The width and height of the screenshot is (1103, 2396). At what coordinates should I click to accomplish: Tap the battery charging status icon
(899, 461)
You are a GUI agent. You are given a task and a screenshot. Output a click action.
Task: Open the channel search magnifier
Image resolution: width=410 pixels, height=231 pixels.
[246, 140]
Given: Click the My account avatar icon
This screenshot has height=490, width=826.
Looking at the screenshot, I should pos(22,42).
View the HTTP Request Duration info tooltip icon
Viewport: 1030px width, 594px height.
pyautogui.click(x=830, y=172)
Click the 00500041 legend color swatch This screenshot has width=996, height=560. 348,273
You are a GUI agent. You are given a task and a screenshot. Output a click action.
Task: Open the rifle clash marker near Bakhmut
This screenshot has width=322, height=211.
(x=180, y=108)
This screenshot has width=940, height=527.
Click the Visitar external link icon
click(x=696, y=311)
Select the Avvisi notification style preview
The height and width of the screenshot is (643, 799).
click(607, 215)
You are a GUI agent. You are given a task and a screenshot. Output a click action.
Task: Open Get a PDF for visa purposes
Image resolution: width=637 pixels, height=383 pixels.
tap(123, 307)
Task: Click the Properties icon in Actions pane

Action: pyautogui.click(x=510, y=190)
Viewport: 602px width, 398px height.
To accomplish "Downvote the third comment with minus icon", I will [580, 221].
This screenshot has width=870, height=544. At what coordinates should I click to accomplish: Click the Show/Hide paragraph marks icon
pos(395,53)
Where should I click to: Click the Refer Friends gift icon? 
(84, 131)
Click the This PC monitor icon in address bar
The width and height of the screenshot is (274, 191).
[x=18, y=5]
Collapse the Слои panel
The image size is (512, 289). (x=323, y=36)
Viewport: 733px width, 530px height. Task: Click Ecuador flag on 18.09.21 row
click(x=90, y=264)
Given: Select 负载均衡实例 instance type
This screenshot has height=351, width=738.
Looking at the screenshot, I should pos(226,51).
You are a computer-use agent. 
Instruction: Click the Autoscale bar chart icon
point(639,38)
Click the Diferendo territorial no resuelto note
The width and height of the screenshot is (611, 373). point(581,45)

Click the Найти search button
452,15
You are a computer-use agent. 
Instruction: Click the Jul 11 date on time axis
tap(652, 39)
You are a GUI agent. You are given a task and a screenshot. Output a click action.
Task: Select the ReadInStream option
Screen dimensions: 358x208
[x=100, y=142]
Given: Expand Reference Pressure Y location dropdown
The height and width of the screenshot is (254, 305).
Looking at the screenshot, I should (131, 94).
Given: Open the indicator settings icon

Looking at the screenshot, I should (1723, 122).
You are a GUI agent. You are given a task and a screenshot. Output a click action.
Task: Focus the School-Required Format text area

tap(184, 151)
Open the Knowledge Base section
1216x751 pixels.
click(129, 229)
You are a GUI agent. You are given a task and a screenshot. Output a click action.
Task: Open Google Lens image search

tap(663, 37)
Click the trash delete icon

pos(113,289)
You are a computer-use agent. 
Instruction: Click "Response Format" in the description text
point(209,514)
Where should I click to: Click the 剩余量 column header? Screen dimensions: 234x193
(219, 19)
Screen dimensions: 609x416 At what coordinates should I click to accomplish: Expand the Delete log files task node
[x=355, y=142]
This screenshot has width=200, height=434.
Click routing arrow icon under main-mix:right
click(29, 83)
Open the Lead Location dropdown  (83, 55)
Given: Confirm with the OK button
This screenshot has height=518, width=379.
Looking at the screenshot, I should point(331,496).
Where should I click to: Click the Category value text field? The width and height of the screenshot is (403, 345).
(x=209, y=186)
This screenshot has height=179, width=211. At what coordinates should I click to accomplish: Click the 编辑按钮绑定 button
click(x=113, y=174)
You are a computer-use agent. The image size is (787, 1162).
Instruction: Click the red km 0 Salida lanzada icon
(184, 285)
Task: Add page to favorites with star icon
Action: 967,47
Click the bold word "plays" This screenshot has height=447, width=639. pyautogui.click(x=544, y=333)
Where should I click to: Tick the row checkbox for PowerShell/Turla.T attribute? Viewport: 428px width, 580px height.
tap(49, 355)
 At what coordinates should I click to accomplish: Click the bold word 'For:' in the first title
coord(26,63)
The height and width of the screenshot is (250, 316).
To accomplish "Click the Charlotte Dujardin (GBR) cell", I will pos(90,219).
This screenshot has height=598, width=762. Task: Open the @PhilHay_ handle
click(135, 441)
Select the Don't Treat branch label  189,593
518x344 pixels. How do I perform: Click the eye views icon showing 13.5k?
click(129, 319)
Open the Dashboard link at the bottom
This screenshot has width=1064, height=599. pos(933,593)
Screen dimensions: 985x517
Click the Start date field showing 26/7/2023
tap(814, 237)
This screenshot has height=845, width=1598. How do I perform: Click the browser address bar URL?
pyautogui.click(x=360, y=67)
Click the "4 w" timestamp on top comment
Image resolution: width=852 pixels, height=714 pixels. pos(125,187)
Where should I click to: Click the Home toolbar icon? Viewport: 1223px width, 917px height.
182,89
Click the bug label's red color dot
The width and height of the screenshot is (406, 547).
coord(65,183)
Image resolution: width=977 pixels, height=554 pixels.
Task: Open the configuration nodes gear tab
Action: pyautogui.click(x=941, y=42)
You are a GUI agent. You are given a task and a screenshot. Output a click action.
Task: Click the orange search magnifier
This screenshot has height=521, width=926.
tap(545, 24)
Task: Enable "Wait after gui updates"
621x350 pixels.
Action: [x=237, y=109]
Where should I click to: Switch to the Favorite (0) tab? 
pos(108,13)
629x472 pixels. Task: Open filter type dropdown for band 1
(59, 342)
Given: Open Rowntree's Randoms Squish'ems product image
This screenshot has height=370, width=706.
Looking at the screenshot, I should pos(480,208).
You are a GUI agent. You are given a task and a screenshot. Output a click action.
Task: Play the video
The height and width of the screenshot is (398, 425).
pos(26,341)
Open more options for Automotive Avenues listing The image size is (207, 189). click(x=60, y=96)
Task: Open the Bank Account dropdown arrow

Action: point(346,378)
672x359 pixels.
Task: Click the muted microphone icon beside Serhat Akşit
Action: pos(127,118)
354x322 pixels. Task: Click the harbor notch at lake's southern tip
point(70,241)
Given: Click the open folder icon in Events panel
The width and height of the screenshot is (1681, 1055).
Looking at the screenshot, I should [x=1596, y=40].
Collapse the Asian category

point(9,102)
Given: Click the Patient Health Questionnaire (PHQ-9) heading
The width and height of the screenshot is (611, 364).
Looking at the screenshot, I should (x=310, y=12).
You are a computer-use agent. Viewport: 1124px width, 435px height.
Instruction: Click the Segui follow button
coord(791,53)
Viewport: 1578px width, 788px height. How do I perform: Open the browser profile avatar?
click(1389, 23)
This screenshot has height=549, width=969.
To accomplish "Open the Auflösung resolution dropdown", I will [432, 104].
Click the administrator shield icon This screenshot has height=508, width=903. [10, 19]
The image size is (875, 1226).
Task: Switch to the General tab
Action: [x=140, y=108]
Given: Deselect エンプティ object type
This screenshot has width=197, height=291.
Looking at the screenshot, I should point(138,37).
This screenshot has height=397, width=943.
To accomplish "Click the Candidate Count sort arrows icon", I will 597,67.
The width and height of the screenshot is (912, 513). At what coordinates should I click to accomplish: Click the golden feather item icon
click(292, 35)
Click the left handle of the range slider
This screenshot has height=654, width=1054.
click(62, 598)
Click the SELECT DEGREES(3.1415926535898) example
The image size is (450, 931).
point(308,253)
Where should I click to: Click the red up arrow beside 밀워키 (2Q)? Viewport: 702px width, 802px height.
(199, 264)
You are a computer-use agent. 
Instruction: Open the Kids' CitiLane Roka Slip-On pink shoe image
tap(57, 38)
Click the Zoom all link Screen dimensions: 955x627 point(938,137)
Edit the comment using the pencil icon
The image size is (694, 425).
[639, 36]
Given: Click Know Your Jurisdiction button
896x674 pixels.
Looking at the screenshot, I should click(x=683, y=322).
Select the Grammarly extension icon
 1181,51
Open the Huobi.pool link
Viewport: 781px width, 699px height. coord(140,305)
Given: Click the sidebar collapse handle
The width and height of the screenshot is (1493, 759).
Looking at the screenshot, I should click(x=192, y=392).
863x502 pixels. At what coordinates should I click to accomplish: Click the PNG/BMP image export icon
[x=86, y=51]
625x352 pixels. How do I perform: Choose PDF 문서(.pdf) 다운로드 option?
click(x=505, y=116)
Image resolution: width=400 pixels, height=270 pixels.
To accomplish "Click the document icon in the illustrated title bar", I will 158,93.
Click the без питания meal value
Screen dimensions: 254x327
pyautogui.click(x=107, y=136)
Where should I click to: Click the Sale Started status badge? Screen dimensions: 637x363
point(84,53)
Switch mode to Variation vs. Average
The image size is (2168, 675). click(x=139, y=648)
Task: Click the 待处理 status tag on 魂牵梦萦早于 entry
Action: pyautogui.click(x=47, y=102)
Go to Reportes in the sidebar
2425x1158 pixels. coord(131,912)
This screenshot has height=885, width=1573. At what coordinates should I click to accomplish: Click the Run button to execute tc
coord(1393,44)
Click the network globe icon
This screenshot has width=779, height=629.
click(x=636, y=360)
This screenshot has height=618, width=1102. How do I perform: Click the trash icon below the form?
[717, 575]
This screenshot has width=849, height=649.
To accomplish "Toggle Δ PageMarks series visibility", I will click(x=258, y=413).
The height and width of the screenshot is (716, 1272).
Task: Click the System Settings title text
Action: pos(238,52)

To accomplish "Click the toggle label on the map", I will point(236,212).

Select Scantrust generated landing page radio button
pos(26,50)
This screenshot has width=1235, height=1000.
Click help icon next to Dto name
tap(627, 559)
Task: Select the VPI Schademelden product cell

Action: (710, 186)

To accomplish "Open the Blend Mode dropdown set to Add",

→ **PROBLEM**:
Update the entries starting at the line that has "Open the Dashboard link at the bottom" and ending after the line that has "Action: pyautogui.click(x=941, y=42)". Replace "red" with "green" and leave everything else as it is.

→ **COMPLETE RESPONSE**:
Open the Dashboard link at the bottom
This screenshot has width=1064, height=599. pos(933,593)
Screen dimensions: 985x517
Click the Start date field showing 26/7/2023
tap(814, 237)
This screenshot has height=845, width=1598. How do I perform: Click the browser address bar URL?
pyautogui.click(x=360, y=67)
Click the "4 w" timestamp on top comment
Image resolution: width=852 pixels, height=714 pixels. pos(125,187)
Where should I click to: Click the Home toolbar icon? Viewport: 1223px width, 917px height.
182,89
Click the bug label's green color dot
The width and height of the screenshot is (406, 547).
coord(65,183)
Image resolution: width=977 pixels, height=554 pixels.
Task: Open the configuration nodes gear tab
Action: pyautogui.click(x=941, y=42)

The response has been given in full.